_WORK INSTRUCTION_
Omit all pictures, and print word for word only the lines from the one containing "The height and width of the screenshot is (287, 411)." through the end of the data.

Data records:

════════

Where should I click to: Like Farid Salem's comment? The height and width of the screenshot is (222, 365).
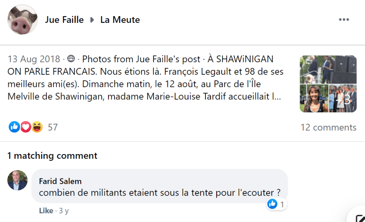tap(46, 211)
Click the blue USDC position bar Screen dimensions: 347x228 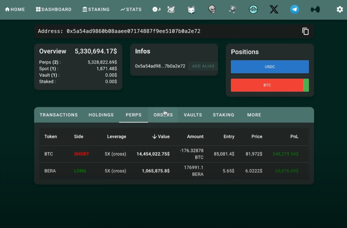coord(270,67)
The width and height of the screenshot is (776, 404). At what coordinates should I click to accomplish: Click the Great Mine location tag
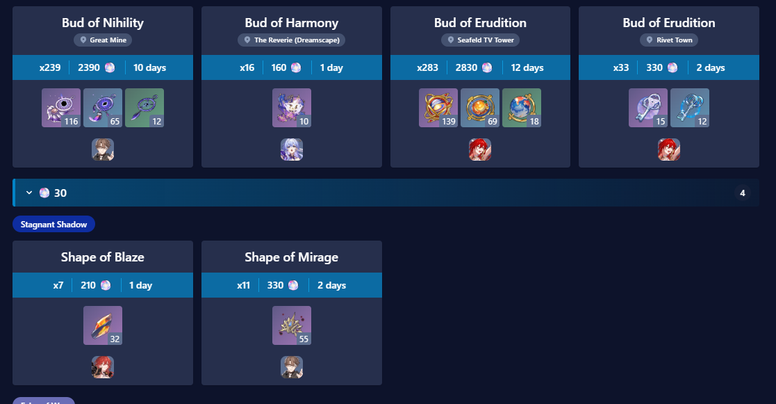(x=102, y=40)
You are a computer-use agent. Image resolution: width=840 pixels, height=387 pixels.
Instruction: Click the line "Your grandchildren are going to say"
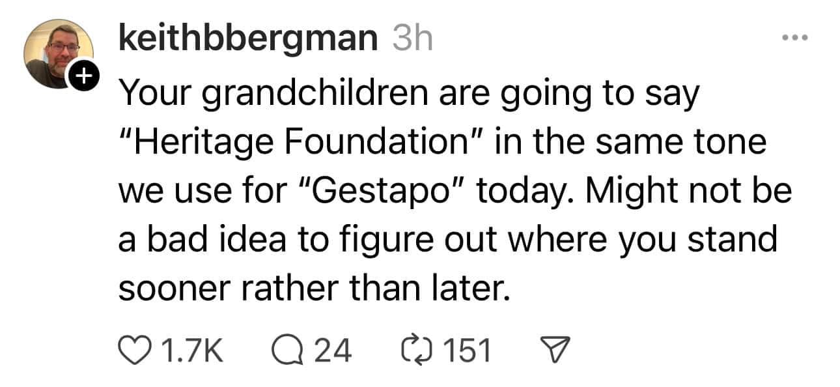pos(407,95)
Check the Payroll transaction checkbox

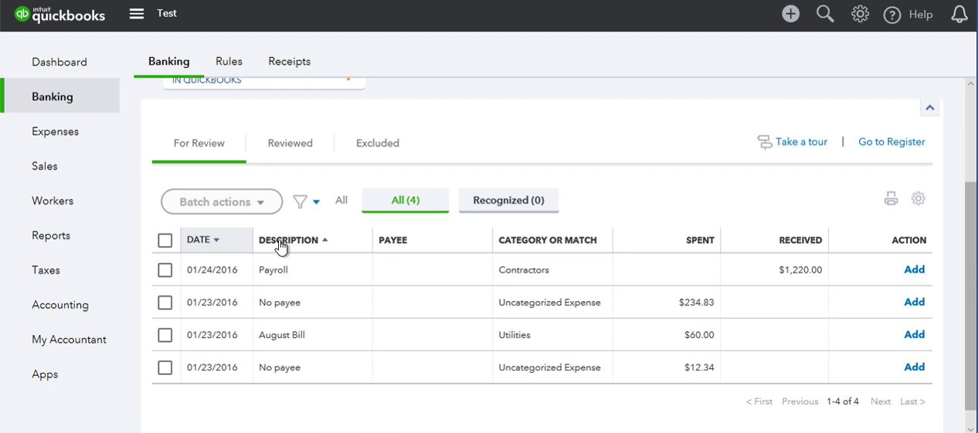click(165, 270)
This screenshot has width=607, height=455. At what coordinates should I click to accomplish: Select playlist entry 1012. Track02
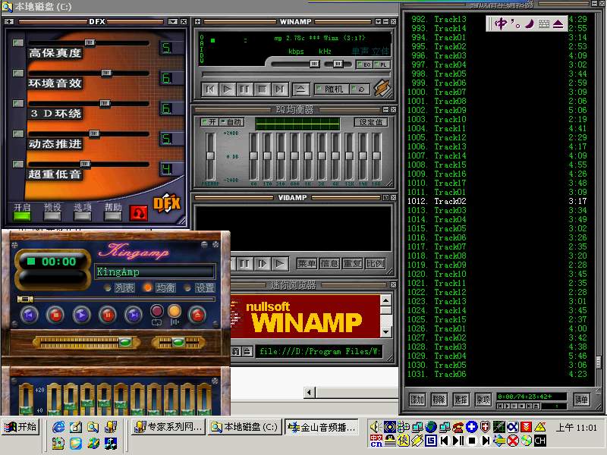pos(449,201)

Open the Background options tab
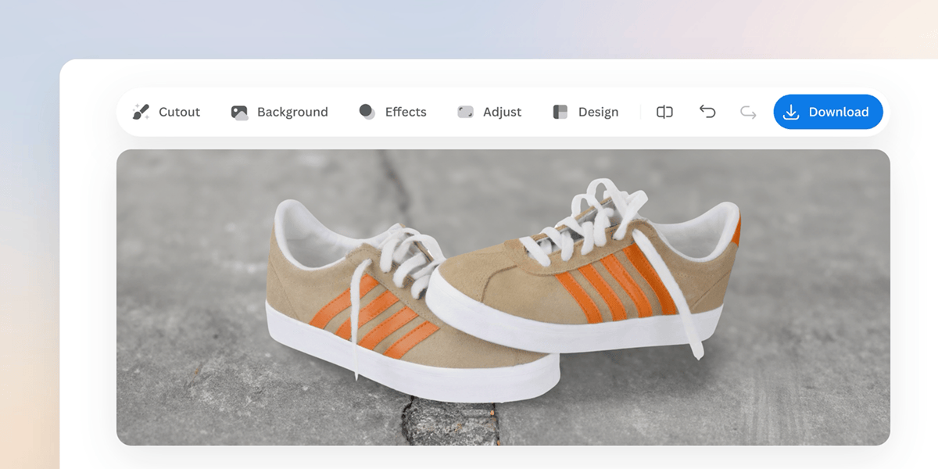click(292, 112)
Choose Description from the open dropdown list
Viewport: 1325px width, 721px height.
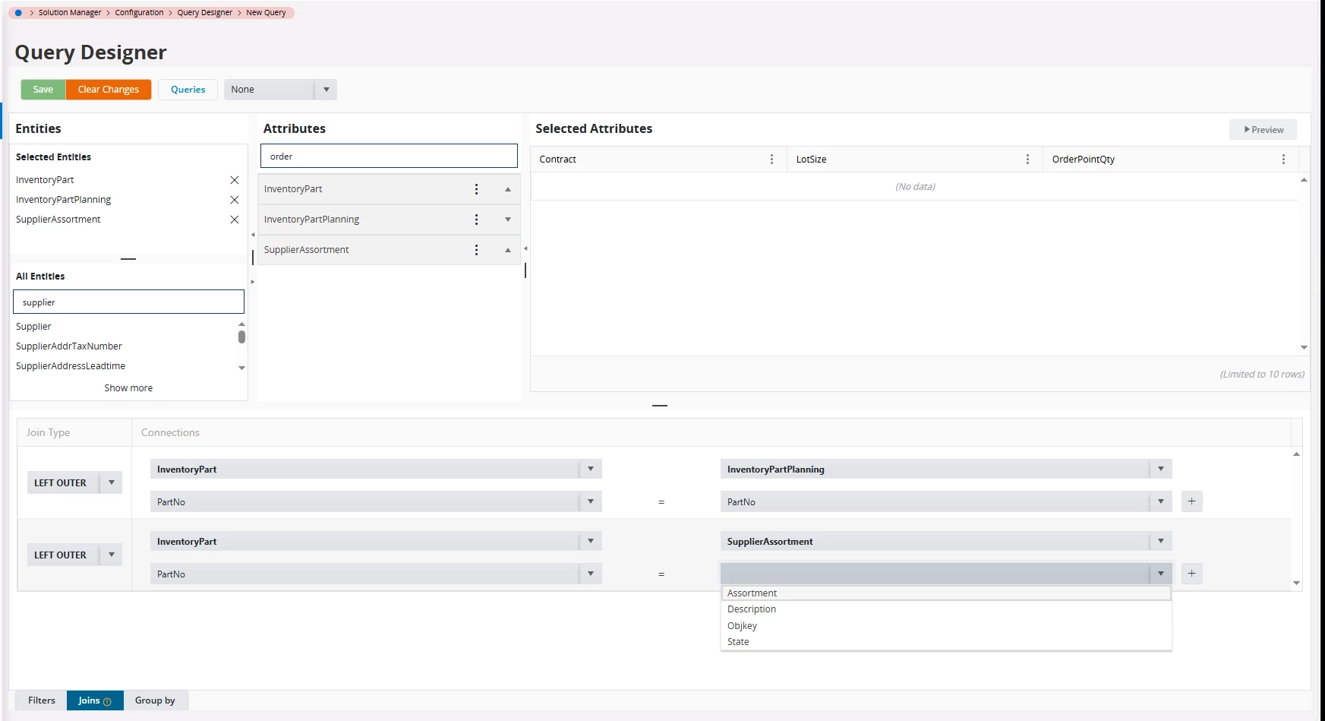click(x=752, y=609)
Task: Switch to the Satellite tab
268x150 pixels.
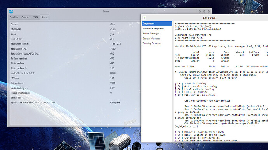Action: pyautogui.click(x=14, y=17)
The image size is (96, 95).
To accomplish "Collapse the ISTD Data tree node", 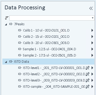I will pyautogui.click(x=6, y=62).
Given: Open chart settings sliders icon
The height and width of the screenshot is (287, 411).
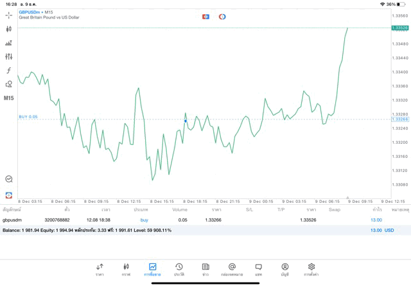Looking at the screenshot, I should point(9,57).
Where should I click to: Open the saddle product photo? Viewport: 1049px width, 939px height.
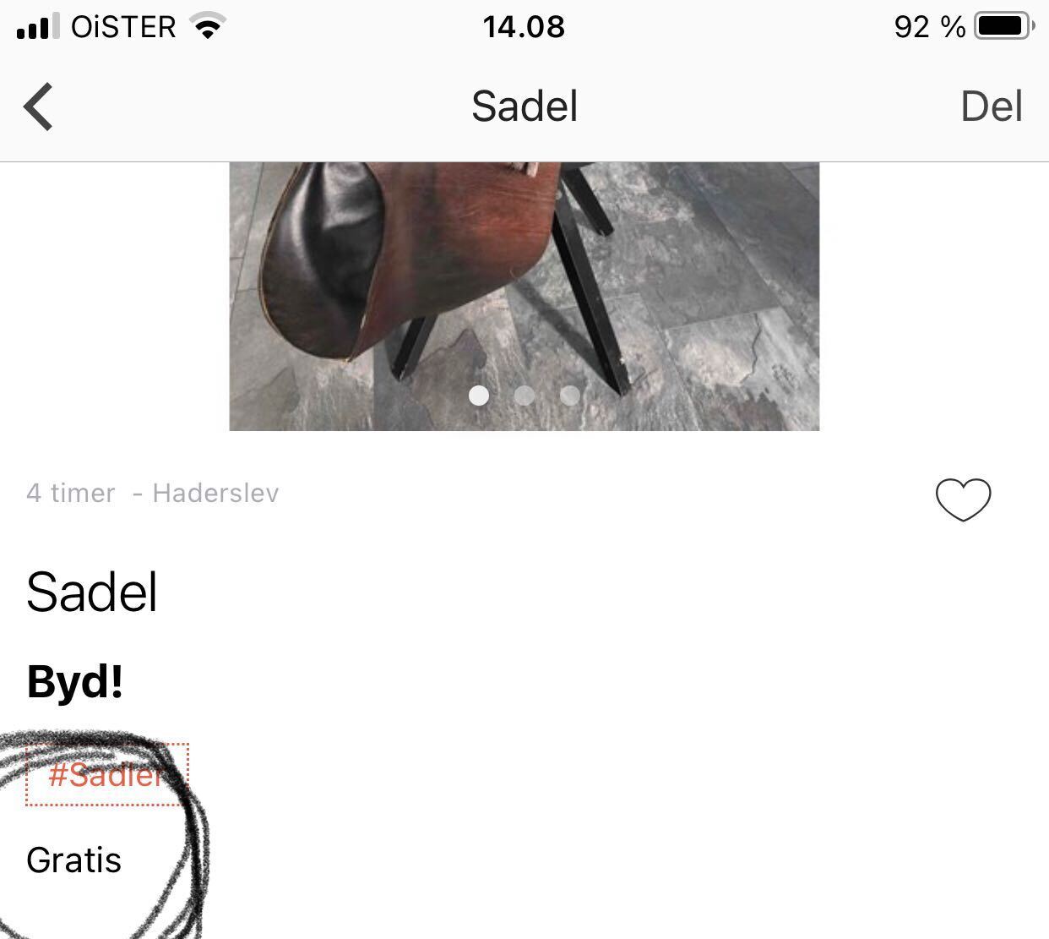pyautogui.click(x=525, y=296)
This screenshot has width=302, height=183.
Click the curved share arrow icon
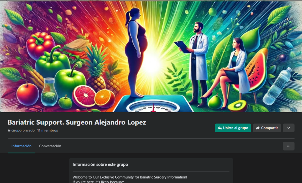click(257, 128)
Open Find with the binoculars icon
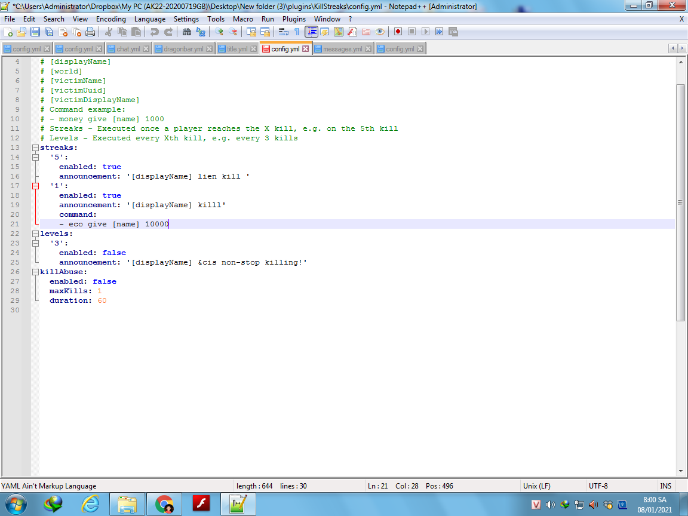Viewport: 688px width, 516px height. point(186,32)
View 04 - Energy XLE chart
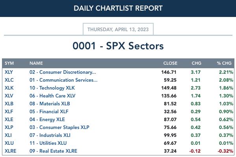The width and height of the screenshot is (236, 157). [47, 120]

════════

_OUTPUT OF THE TASK_
The height and width of the screenshot is (287, 411).
Looking at the screenshot, I should point(9,57).
Where should I click to: Open the saddle product photo? Viewport: 1049px width, 939px height.
pyautogui.click(x=525, y=296)
This screenshot has width=302, height=183.
Click the curved share arrow icon
click(257, 128)
Open Find with the binoculars icon
Viewport: 688px width, 516px height. point(186,32)
View 04 - Energy XLE chart
The width and height of the screenshot is (236, 157). [47, 120]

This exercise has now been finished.